2015-01-18

りんご病の流行

この5日間、りんご病の患者さんが連日来院されています。昨年の6月23日の当ブログにも、我孫子地域での流行につき記事にしましたが、またもや流行の兆しです。

前回の記事と重複しますが、リンゴ病は、伝染性紅斑といってヒトパルボウイルスB19が原因です。小児例では、頬の紅斑の他、上肢下肢、おしりに網目状の紅斑がでます。蕁麻疹や多型滲出性紅斑と類似しますが、痒みは軽く、発熱もなく全身症状もありません。自然治癒しますので、治療は要りません。(抗ヒスタミン剤内服やステロイド外用は無効です。)
一方成人例では顔はあまり赤くならず、上肢下肢、体幹に数ミリの細かい紅斑と、指、下肢のむくみ、微熱、膝の関節痛を生じます。風疹によく似ています。成人女性では倦怠感が強く出ます。夕方に悪化し、家事労働も辛くなります。あたかも膠原病にそっくりな症状で、血液検査でも抗核抗体陽性、血清補体価の低下などSLEの所見が一時的にでることもあります。必要に応じて安静と、鎮痛解熱剤を投与することもあります。
小児、成人とも約3週間の経過で治癒します。紅斑が薄くなっても紫外線に当たるとまた赤くなりますので、露光は避けた方がよいです。登園、登校、出勤は制限する必要はありません。通常通りの生活で構いません。

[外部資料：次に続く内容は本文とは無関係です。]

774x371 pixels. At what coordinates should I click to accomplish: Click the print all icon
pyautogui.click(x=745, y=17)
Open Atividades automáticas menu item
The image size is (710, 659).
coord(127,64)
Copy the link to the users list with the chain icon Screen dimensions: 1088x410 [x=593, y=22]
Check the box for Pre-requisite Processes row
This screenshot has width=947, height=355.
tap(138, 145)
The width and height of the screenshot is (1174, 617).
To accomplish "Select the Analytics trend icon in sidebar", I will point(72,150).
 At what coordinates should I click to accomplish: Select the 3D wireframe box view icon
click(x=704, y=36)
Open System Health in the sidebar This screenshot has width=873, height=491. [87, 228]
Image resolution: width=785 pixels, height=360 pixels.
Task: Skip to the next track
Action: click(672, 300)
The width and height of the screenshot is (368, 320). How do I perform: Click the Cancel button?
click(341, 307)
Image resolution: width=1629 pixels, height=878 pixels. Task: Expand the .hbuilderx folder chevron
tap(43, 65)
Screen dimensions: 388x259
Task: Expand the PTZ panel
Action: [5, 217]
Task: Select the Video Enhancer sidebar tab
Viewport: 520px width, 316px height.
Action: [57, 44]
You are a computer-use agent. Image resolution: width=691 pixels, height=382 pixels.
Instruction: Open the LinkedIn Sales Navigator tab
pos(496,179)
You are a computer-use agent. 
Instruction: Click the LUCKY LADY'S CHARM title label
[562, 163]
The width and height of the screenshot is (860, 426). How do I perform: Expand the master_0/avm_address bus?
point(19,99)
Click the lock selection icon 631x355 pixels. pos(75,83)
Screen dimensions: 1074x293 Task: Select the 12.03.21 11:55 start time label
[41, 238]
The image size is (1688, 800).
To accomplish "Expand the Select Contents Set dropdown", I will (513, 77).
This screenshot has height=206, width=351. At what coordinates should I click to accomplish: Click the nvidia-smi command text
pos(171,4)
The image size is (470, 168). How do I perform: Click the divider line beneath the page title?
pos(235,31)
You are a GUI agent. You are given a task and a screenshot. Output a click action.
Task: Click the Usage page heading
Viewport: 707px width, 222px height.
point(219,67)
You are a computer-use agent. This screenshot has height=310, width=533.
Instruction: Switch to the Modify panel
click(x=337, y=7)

お子さんから感染したお母さま方も何人か来院されました。発疹は淡くても関節痛と倦怠感が強く出ます。この時期なのでインフルエンザかと心配されるかもしれませんが、インフルエンザと違って高熱は出ません。しかしながらインフルエンザよりも回復が遅く、抗ウイルス薬もありません。ひたすら「嵐が過ぎ去るのを頭(こうべ)を低くしてじっと待つのみ。」です。家事を手抜きして安静に過ごしましょう。